Visionen für das ICC in Berlin: Nachnutzung und Finanzierung gesucht

Die Zukunft des außer Betrieb gesetzten ICC ist weiterhin ungewiss. Das verdeutlichte auch eine Fachdiskussion im Aedes Architekturforum.

„Dieser schlafende Riese spiegelt den Optimismus seiner Zeit wider“, erklärt Michael Biel zum Auftakt einer Fachdiskussion zur Zukunft des ICC im Aedes Architekturforum. Der Staatssekretär in der Wirtschaftsverwaltung vertritt seinen erkrankten Senator Stephan Schwarz, und zwar glänzend.

Alle Diskutanten reden auf Englisch, Biel allerdings makellos, und wie er die Vorzüge des seit 2014 ungenutzten Internationalen Congress Centrums (ICC) preist, kann man sich vorstellen, dass er auch angelsächsische Investoren mit seiner Begeisterung anzustecken vermag.

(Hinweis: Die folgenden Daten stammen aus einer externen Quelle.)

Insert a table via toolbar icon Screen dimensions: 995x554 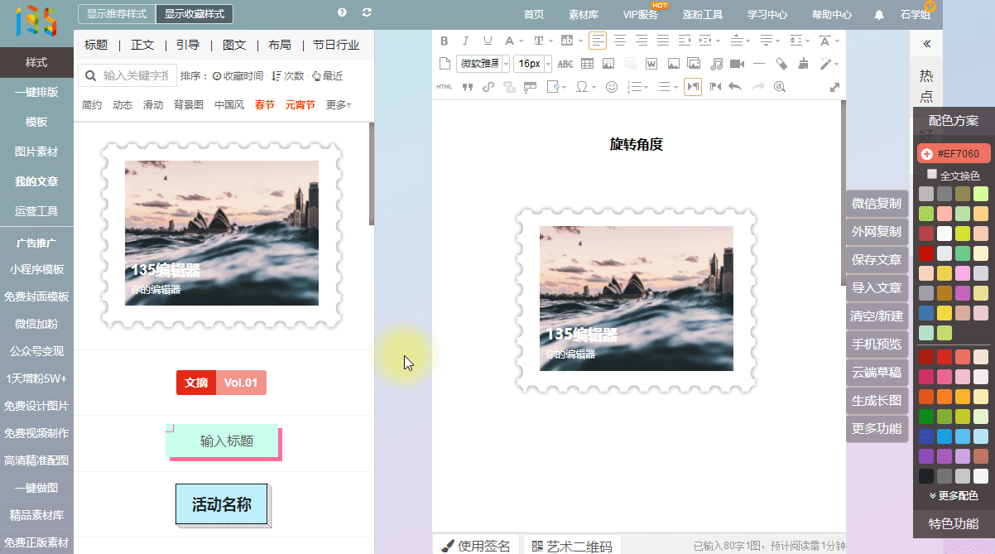[x=587, y=64]
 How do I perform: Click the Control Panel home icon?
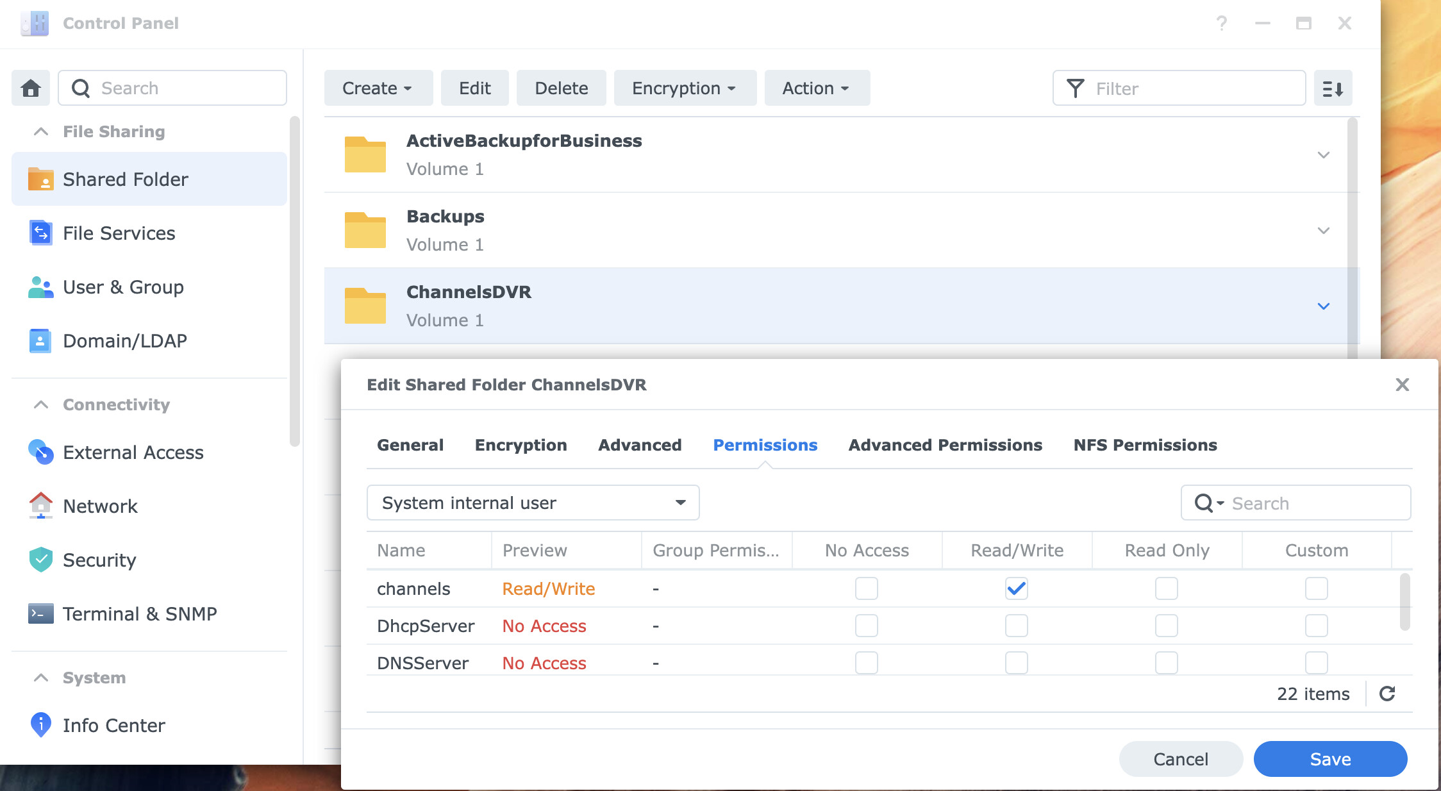[x=29, y=88]
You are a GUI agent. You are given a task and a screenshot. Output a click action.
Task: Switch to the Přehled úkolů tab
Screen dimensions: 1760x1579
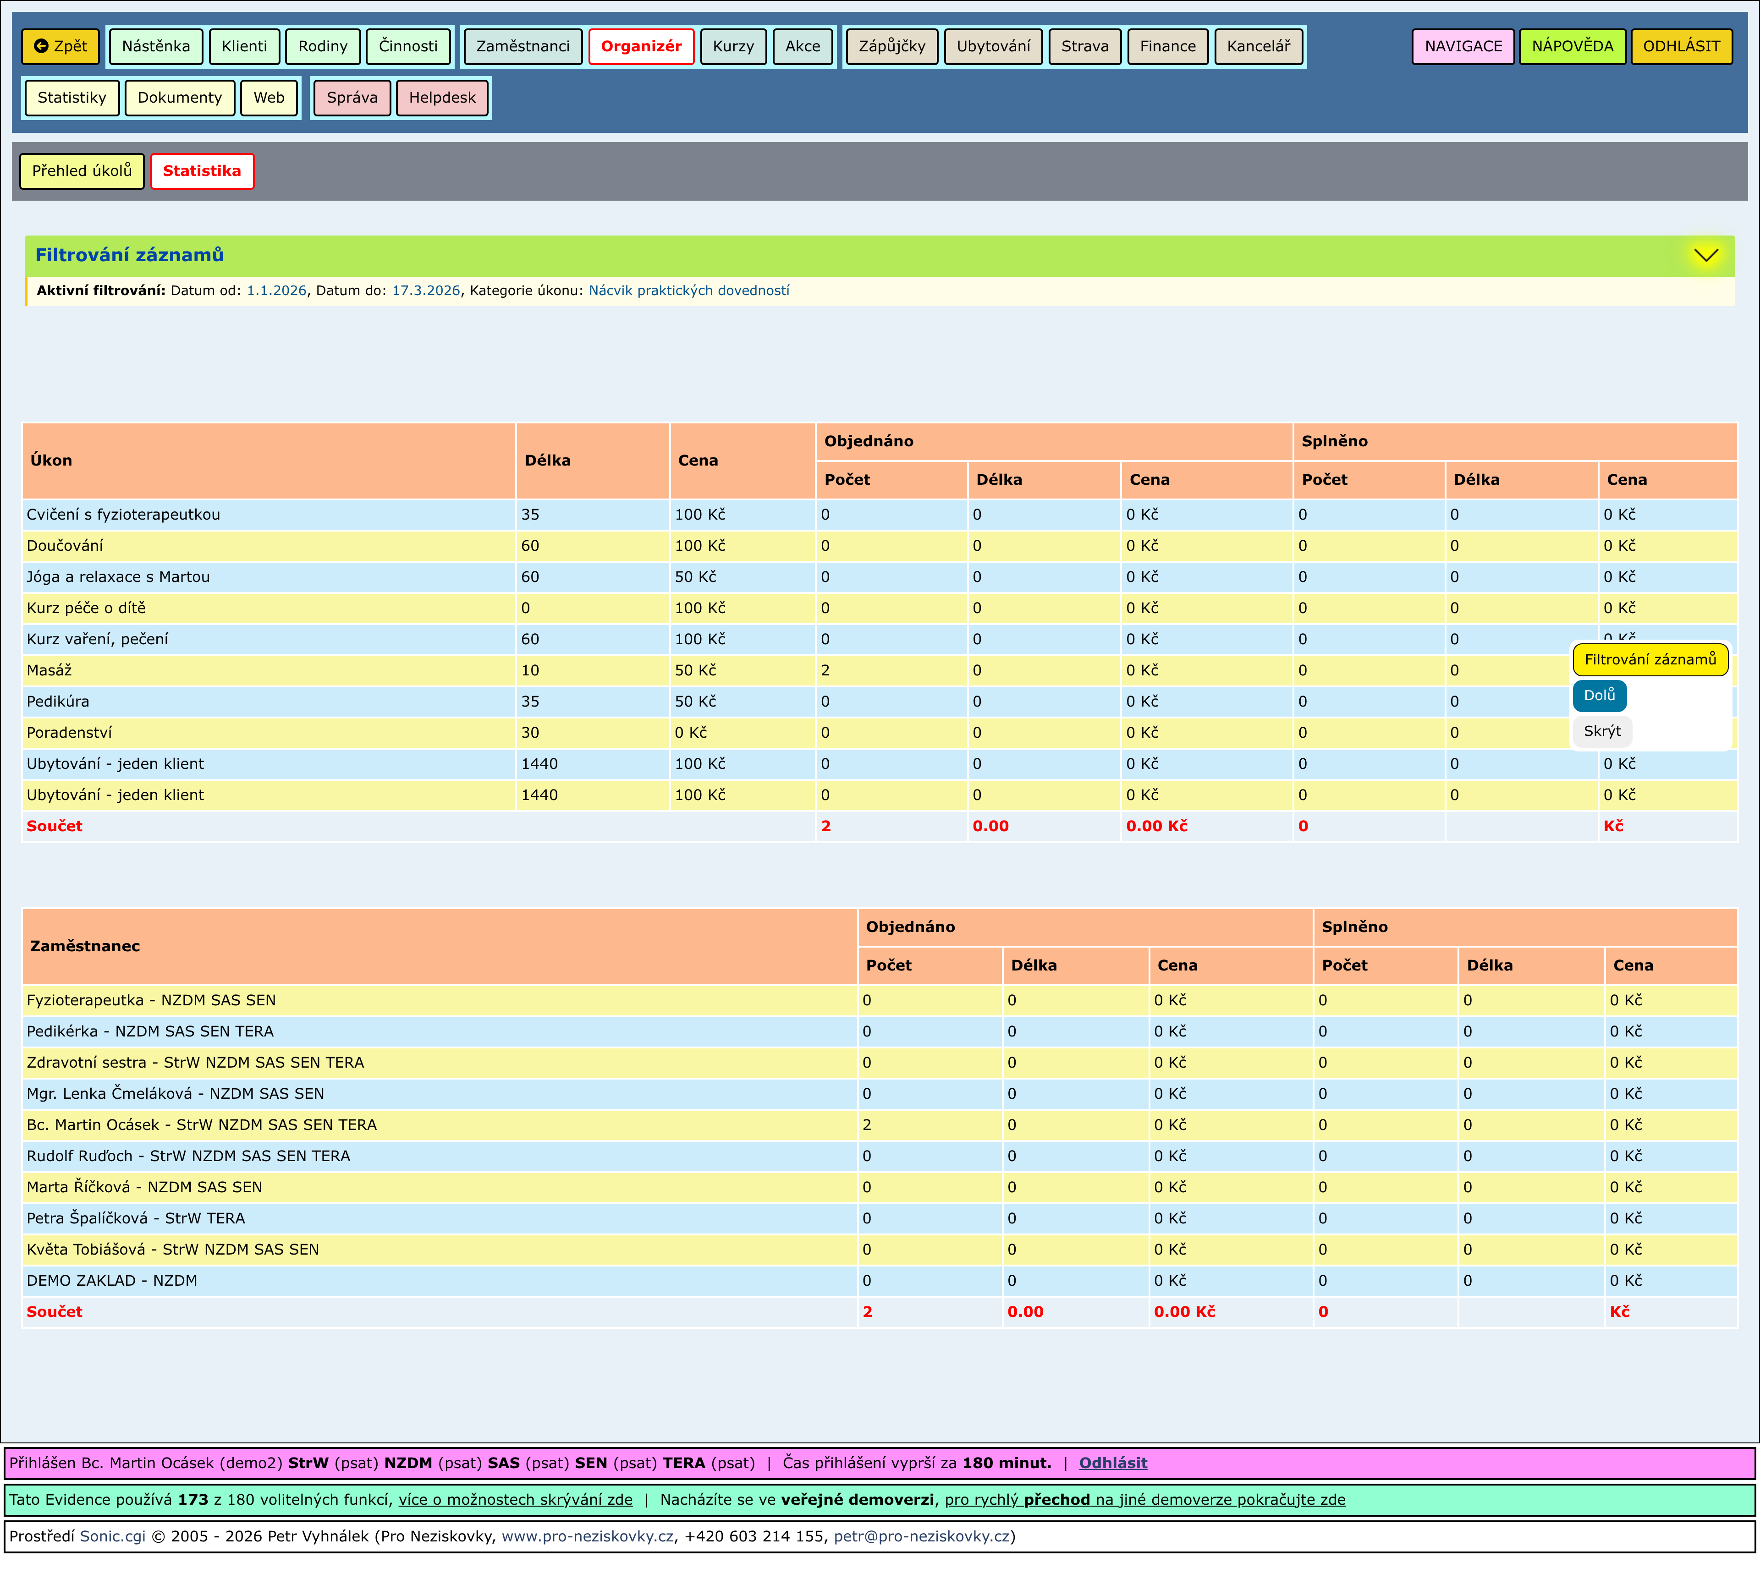tap(82, 171)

Aber ach, von Investoren ist an diesem Montagabend nicht die Rede. Das ist ein Begriff, vor dem es der Mehrzahl der anwesenden Architekten und Kulturleute vermutlich graust. Doch mit den senatsseitig „zurückgestellten“ 200 Millionen Euro, so viel dürfte klar sein, ist die Herrichtung des ICC nicht zu stemmen.

Es sei denn, man heißt Dimitri Hegemann und ist erfolgreicher Club-Betreiber und Event-Veranstalter. Der nämlich zeigt mit dem Kraftwerk in der Köpenicker Straße, dass es auch ohne großartige Sanierung geht; freilich immer nur von Event zu Event und nicht alle Tage rund um die Uhr, wie es sich die Liebhaber des ICC von dessen künftigem Dasein erhoffen. Hegemann jedenfalls plädiert am Montag für eine Wiedereröffnung in Teilen: „Warum gleich alles?“ Und erklärt, gegebenenfalls „am 1. Mai loslegen“ zu können.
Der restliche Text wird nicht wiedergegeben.